Dataset records:
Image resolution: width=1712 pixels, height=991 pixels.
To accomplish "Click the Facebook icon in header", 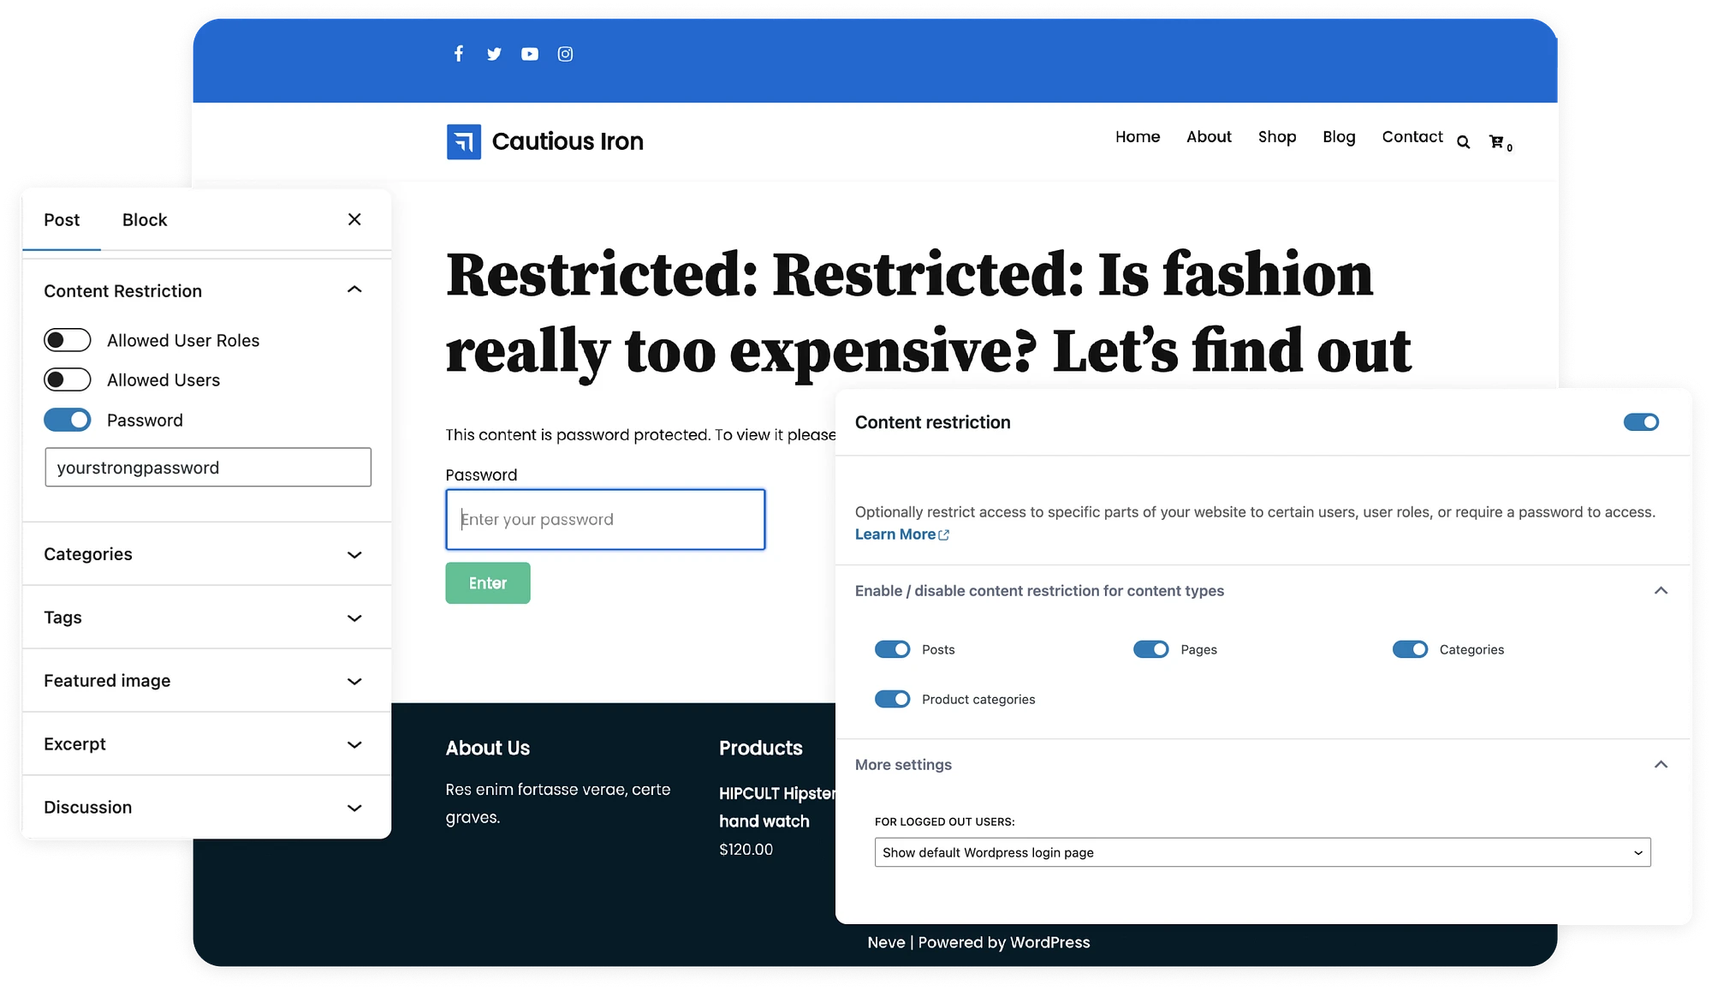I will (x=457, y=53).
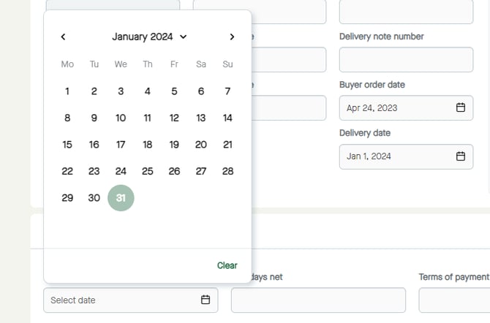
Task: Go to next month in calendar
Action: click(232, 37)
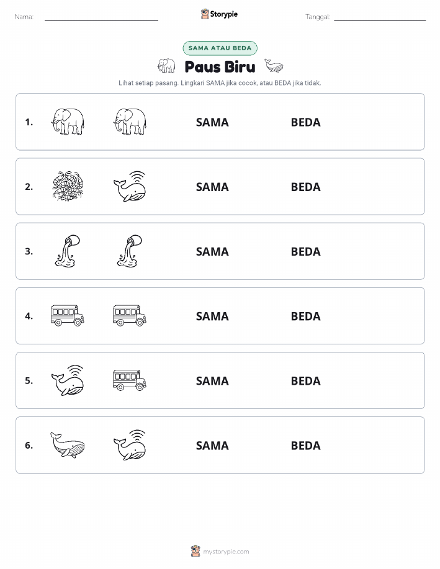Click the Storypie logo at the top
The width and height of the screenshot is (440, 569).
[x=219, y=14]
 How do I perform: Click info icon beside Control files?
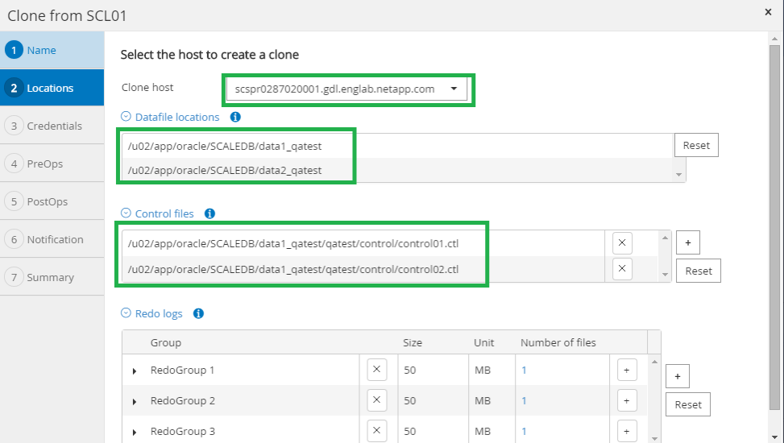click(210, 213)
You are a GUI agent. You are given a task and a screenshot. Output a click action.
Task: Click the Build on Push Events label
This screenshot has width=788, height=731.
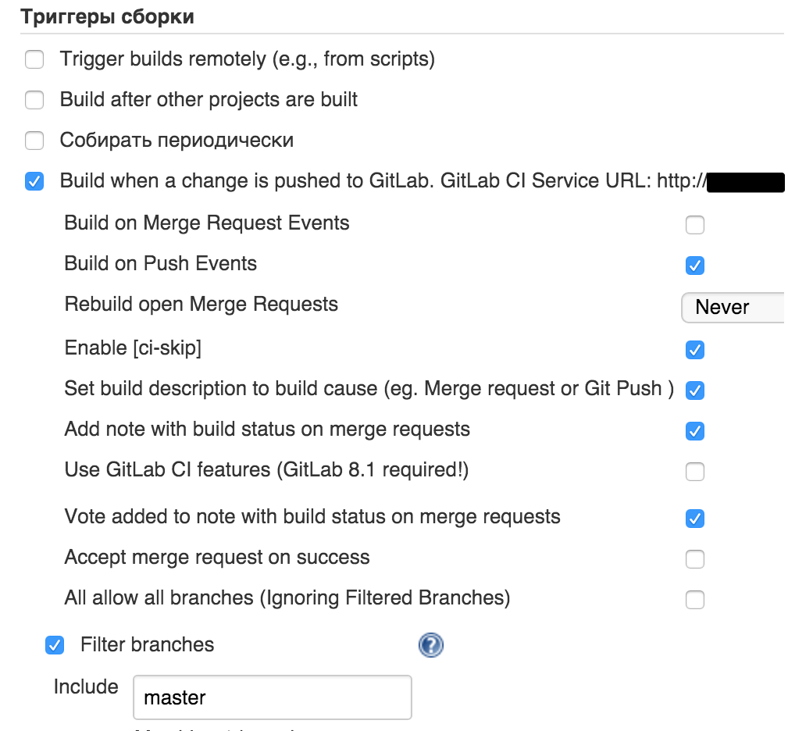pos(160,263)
---
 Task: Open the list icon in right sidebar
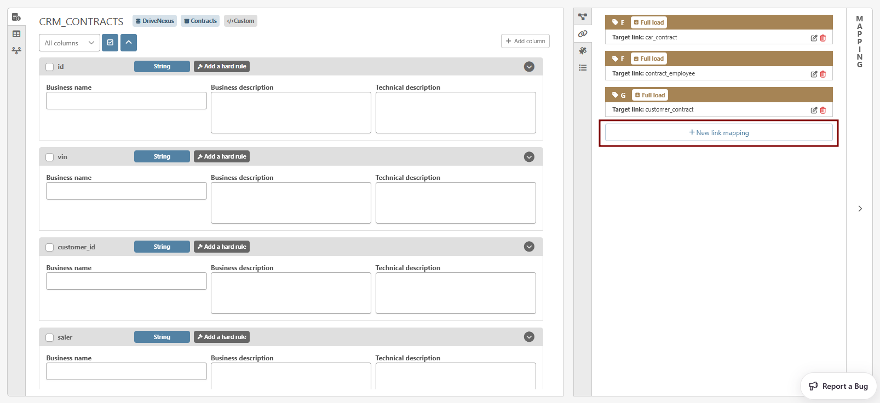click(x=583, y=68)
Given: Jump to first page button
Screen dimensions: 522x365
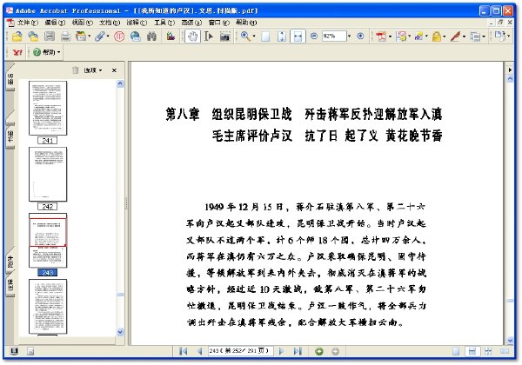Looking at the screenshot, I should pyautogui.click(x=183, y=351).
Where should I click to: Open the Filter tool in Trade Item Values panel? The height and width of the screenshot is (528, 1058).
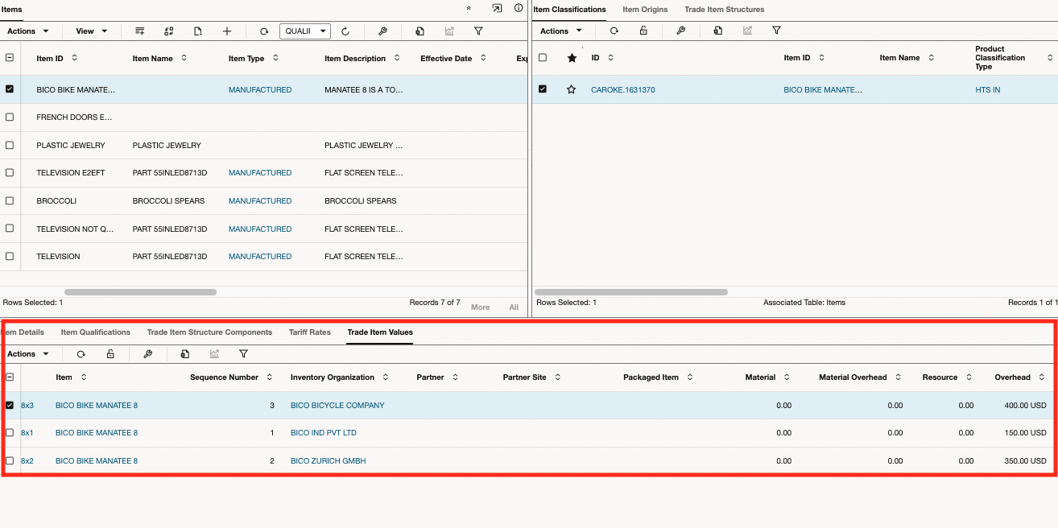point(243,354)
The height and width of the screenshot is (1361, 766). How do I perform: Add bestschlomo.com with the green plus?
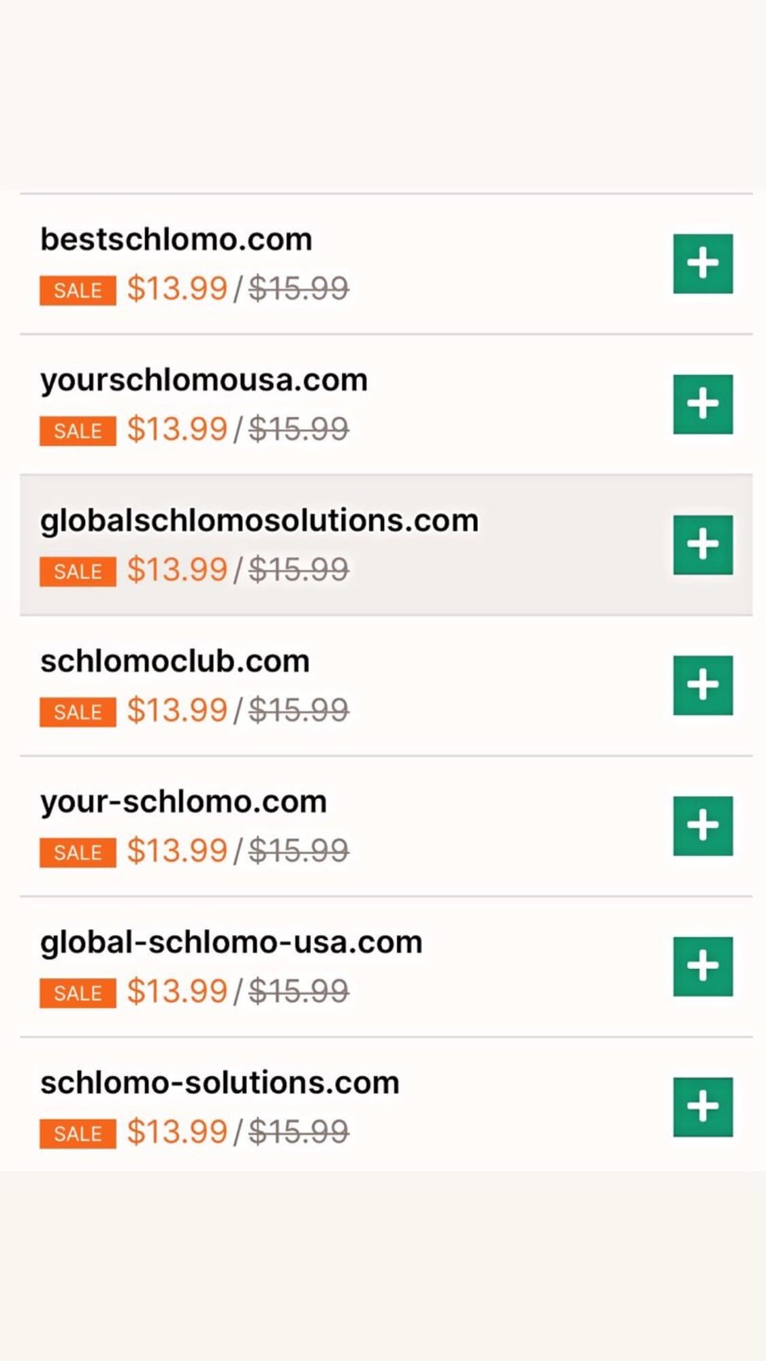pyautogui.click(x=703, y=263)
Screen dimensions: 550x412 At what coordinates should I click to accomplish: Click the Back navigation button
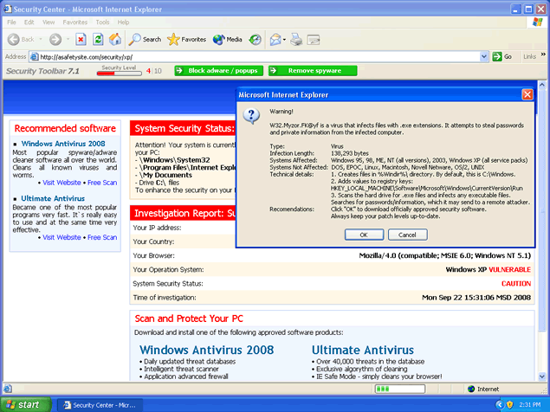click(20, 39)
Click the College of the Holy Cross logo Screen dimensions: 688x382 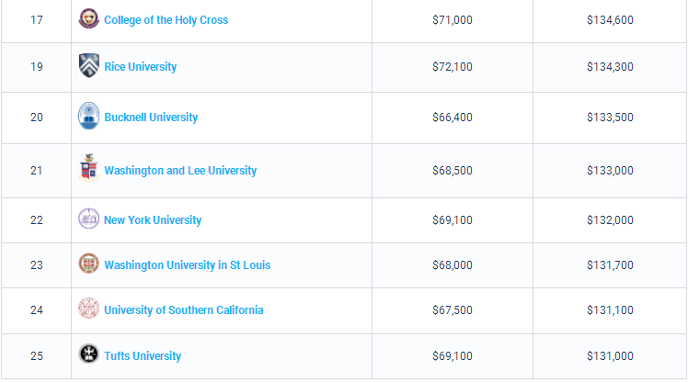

▶ [Exercise]: With the pictures omitted, restate word for word the lines above from the line that has "The height and width of the screenshot is (1361, 766)." up to and including the line that has "Click the College", and no other lines.

▶ [Solution for this task]:
The height and width of the screenshot is (1361, 766). How do I perform: Add bestschlomo.com with the green plus?
pyautogui.click(x=703, y=263)
Screen dimensions: 550x412 At what coordinates should I click to accomplish: Click the Back navigation button
click(20, 39)
Click the College of the Holy Cross logo Screen dimensions: 688x382 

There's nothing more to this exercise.